Le château-fort suscite un regain d’intérêt au XIXe siècle, sous l’influence du Romantisme. Louis-Philippe, duc d’Orléans, le rachète en 1829 et le confie à l’architecte Malpièce. Finalement, en 1856, il devient la propriété de l’État, qui le classe Monument Historique six ans plus tard. L’architecte Eugène Viollet-le-Duc est chargé de la restauration des ruines. Il fait notamment poser une armature métallique autour du donjon afin de sécuriser son accès. À cette époque, ce monument est le troisième plus visité de France !
Redécouvrir le passé de Coucy
Désormais, les ruines de l’ancien château font l’objet de fouilles archéologiques. Des chantiers de restauration sont également menés par l’Association de Mise en Valeur du Château de Coucy (AMVCC), à l’origine du spectacle Son et Lumières « Coucy à la Merveille » depuis 1997.
En juillet 2018, les fouilles ont mis à jour les anciennes cuisines de Louis d’Orléans, dans la basse-cour du château. Construites à partir de 1402, elles témoignent du service culinaire de la noblesse au XVe siècle. Elles se composent d’une grande cuisine, avec cheminée et carré central, d’un dressoir, d’une saucisserie et d’un garde-manger, ainsi que d’un escalier, qui desservait le premier étage. Après cette découverte, enthousiasmante, nul doute que Coucy a encore bien des secrets à révéler.

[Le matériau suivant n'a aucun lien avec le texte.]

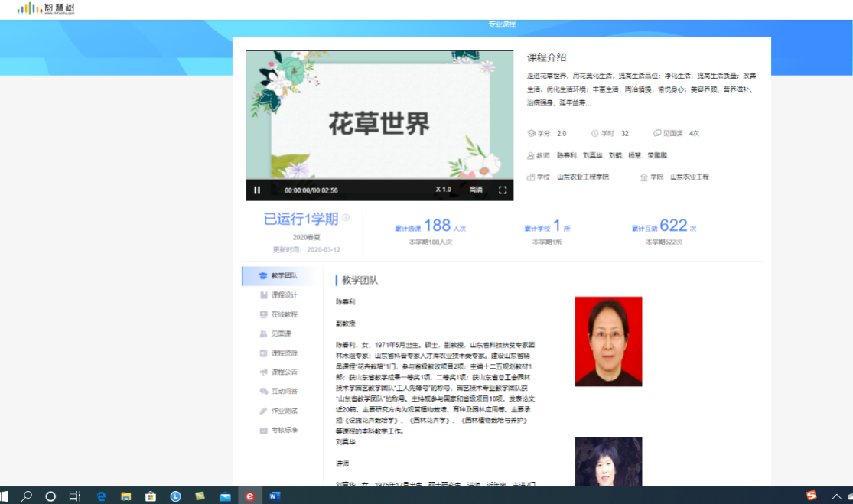Pause the 花草世界 course video
The height and width of the screenshot is (504, 853).
point(257,190)
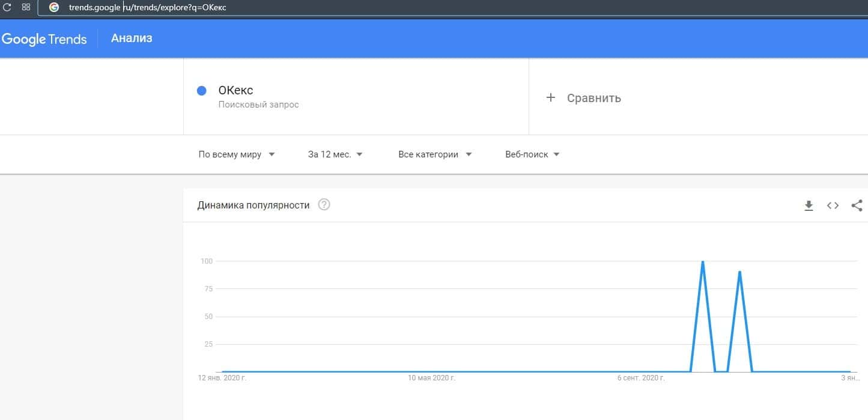The width and height of the screenshot is (868, 420).
Task: Open the За 12 мес. time range dropdown
Action: (335, 154)
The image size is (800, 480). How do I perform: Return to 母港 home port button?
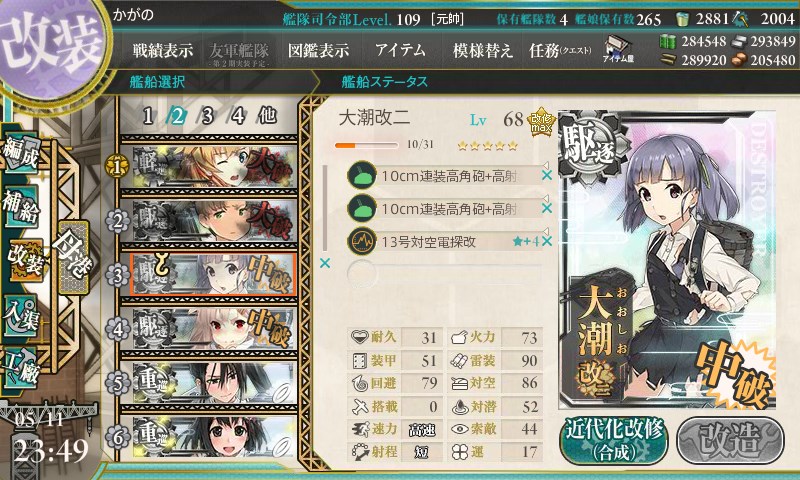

27 mars 1917 : la destruction du château de Coucy
Proche des lignes du front, le château de Coucy est occupé par les troupes allemandes dès le début de la Première Guerre mondiale. Son donjon constitue effectivement un excellent poste d’observation. En 1917, les Allemands se replient derrière la ligne Hindenburg et détruisent l’édifice. Décision stratégique ? Symbolique ? Le 20 mars, 28 tonnes d’explosifs sont placées dans la tour maîtresse, ainsi que 10 tonnes dans chacune des tours d’angle. Au même moment, les tirs d’artillerie ravagent la ville.
Dynamitée de part et d’autre, la forteresse revient aux mains de l’armée française le 27 mars. D’avril à septembre 1918, le château est à nouveau investi par les Allemands, avant d’être repris par les Français le 5 septembre. De ces quatre années de conflit, resteront des dommages irréparables.